• TRY IT:
The response must contain all of the entries, each one repeated exactly.

• DATA LISTING:
#####
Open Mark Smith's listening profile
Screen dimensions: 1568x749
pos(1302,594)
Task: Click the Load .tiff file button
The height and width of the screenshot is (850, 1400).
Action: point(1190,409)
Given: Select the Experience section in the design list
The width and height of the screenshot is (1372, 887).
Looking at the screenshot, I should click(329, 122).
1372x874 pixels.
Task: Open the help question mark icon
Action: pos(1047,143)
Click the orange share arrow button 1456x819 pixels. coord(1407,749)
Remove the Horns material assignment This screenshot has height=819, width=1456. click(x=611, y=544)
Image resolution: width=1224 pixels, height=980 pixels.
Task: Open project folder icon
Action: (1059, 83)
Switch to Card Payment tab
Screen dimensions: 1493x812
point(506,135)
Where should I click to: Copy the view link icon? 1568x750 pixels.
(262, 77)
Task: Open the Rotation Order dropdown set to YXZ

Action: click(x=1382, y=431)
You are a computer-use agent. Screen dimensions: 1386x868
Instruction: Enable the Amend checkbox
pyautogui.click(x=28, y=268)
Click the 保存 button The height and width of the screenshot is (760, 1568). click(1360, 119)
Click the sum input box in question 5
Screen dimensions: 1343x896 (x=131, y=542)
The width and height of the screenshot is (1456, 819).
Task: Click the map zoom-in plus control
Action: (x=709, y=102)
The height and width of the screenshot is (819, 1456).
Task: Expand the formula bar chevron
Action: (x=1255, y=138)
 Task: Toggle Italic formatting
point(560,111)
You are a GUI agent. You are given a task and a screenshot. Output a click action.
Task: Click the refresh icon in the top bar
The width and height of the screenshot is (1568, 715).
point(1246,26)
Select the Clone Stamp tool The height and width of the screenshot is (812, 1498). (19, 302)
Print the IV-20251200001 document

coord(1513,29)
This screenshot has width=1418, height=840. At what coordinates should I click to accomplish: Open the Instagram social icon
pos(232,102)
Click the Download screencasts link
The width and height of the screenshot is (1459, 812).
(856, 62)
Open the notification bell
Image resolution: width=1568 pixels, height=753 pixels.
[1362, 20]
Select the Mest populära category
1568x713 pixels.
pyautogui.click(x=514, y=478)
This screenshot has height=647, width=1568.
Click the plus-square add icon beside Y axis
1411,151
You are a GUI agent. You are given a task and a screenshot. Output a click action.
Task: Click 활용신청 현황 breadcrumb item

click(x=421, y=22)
#####
• SOLUTION TO THE EXERCISE:
Open Mark Smith's listening profile
Screen dimensions: 1568x749
pos(1302,594)
Task: Click the Load .tiff file button
The height and width of the screenshot is (850, 1400).
Action: point(1190,409)
Given: Select the Experience section in the design list
The width and height of the screenshot is (1372, 887).
Looking at the screenshot, I should click(329, 122).
1372x874 pixels.
Task: Open the help question mark icon
Action: pos(1047,143)
Click the orange share arrow button 1456x819 pixels. coord(1407,749)
Remove the Horns material assignment This screenshot has height=819, width=1456. click(x=611, y=544)
Image resolution: width=1224 pixels, height=980 pixels.
Task: Open project folder icon
Action: (1059, 83)
Switch to Card Payment tab
Screen dimensions: 1493x812
point(506,135)
Where should I click to: Copy the view link icon? 1568x750 pixels.
(262, 77)
Task: Open the Rotation Order dropdown set to YXZ

Action: click(x=1382, y=431)
You are a computer-use agent. Screen dimensions: 1386x868
Instruction: Enable the Amend checkbox
pyautogui.click(x=28, y=268)
Click the 保存 button The height and width of the screenshot is (760, 1568). click(1360, 119)
Click the sum input box in question 5
Screen dimensions: 1343x896 (x=131, y=542)
The width and height of the screenshot is (1456, 819).
Task: Click the map zoom-in plus control
Action: (x=709, y=102)
The height and width of the screenshot is (819, 1456).
Task: Expand the formula bar chevron
Action: (x=1255, y=138)
 Task: Toggle Italic formatting
point(560,111)
You are a GUI agent. You are given a task and a screenshot. Output a click action.
Task: Click the refresh icon in the top bar
The width and height of the screenshot is (1568, 715).
point(1246,26)
Select the Clone Stamp tool The height and width of the screenshot is (812, 1498). (19, 302)
Print the IV-20251200001 document

coord(1513,29)
This screenshot has width=1418, height=840. At what coordinates should I click to accomplish: Open the Instagram social icon
pos(232,102)
Click the Download screencasts link
The width and height of the screenshot is (1459, 812).
(856, 62)
Open the notification bell
Image resolution: width=1568 pixels, height=753 pixels.
[1362, 20]
Select the Mest populära category
1568x713 pixels.
pyautogui.click(x=514, y=478)
This screenshot has height=647, width=1568.
Click the plus-square add icon beside Y axis
1411,151
You are a GUI agent. You are given a task and a screenshot. Output a click action.
Task: Click 활용신청 현황 breadcrumb item

click(x=421, y=22)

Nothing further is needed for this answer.